There have been some mighty fine music videos in Homegrown Music Video Festivals past. Remember when Brian Barber turned the mayor into a cartoon character, the Aerial Lift Bridge into a transformer and Enger Tower into a weapon? Or how about the time that Erin McConnell and Jason Page joined forces to bring an amazing kite to life?
But this year, film freaks, this year was the most across-the-board solid showing I’ve seen. Not a dud in the bunch. More videos featured the actual bands, and when they didn’t — heck, that was cool, too. There were narratives. There were abstracts and there were sitcom-esque visions. The theater space at Zinema 2 was packed, standing room only.

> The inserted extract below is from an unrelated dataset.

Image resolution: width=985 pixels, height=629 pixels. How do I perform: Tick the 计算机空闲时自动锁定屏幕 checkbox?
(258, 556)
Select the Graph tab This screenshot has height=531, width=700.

The videos will be replayed around 10 p.m. Wednesday at Zinema 2, after the Trampled by Turtles show at Clyde Iron Works. Meanwhile, keep your eyes to the internet as these vids tend to crop up on Perfect Duluth Day.
Some highlights:
Trent Waterman, the eye behind North Shore Sessions, did a relationship-gone-wrong narrative and footage of musician Sarah Krueger playing guitar and singing her song “Running.”

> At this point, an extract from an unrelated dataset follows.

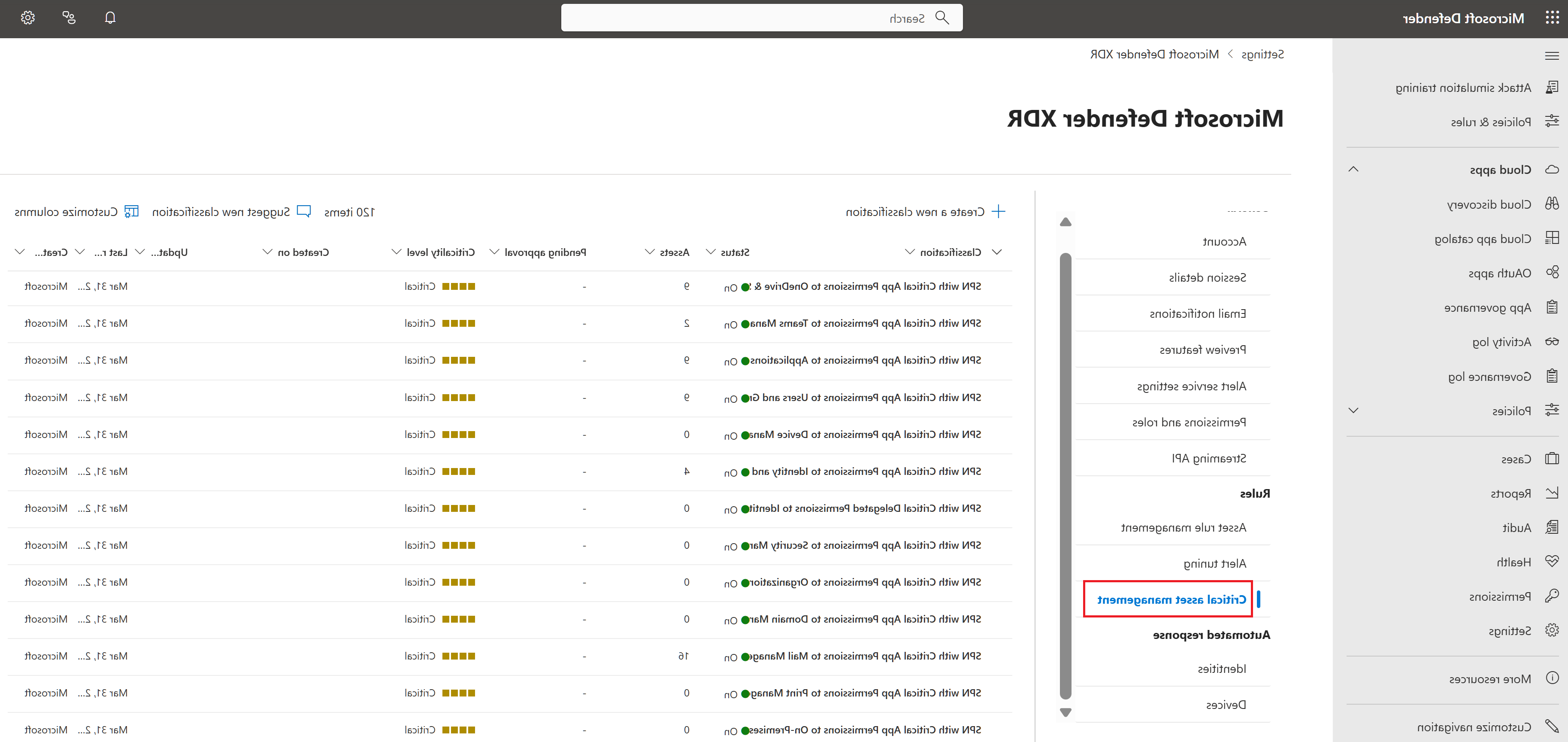
Task: Open the settings gear in top bar
Action: pos(27,18)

Josh Carlon, who went the animation route last year with “The Old Clyde Road” by Bitter Spills, pitted a man in a stark waiting room holding a tag with the No. 53 against a taunting electronic Take-A-Number system.
Rich Narum had Little Black Books playing in the basement — and a pensive Mark Lindquist doing a shot at RT Quinlan’s, Norton had Excuse Me Princess (and friends) over for a dance party in the living room.

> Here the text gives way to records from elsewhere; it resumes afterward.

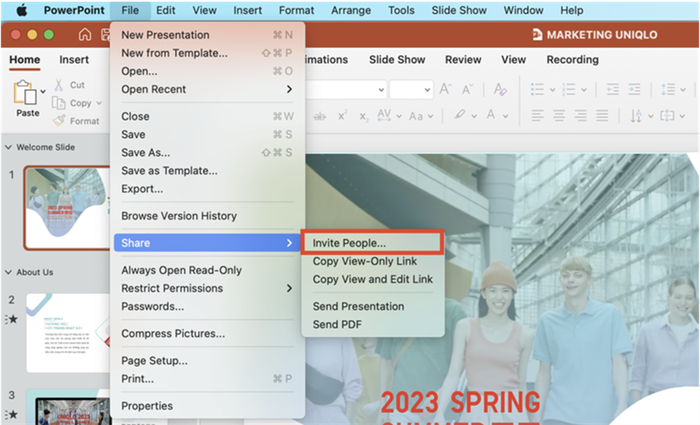Open the font size dropdown

click(427, 90)
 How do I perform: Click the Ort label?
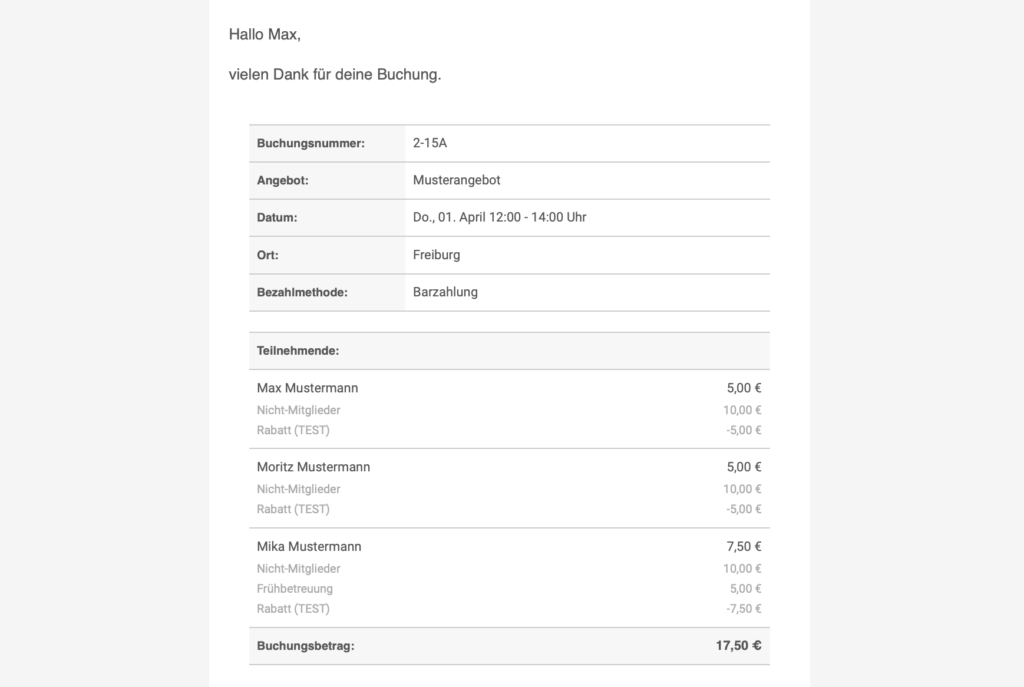point(268,255)
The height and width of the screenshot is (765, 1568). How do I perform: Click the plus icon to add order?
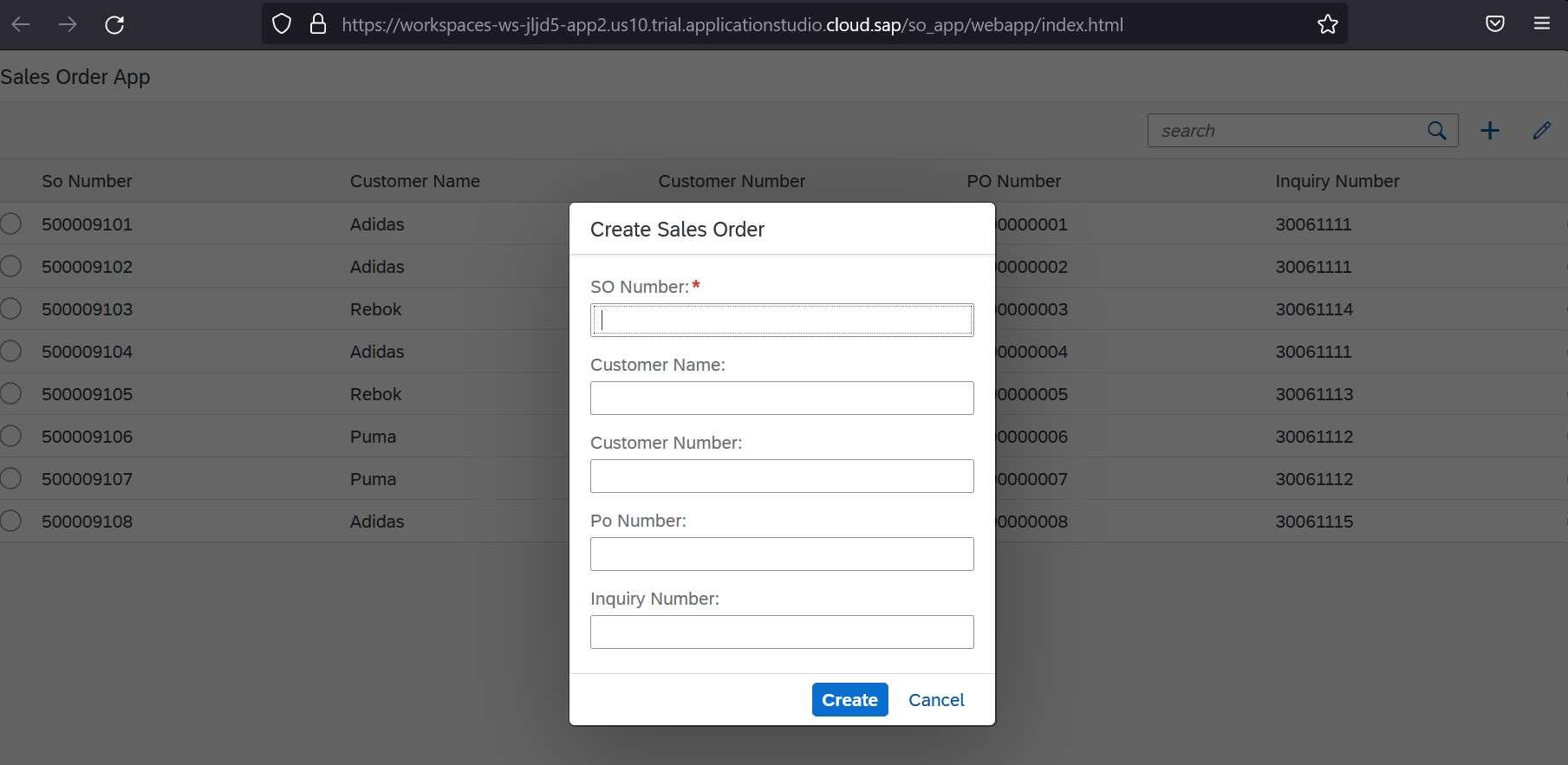pos(1489,131)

Erin McConnell’s video for Loup-Garou’s song “Gone from Minnesota” was a relationship narrative starring Abe Curran and Tonya Porter that was really touching with its snippets of a life together and funny with its scenes of Curran in an elevator.
Tim Massett went strobe-y to capture a song by Tim Kaiser, a scene that included religious imagery — within the non-stop blinking — that seemed like hallucinations. I think it might be the film David Foster Wallace wrote about in his novel “Infinite Jest.” He used found film footage.
Meanwhile, a poetry reading was going on upstairs at Teatro Zuccone, and a photo show was hung in the atrium, including images from Homegrowns past. This gem, by Laramie Carlson, was taken after Bratwurst’s set last year. It is a pretty good advertisement to get thee to RT Quinlan’s for the last band on Friday night.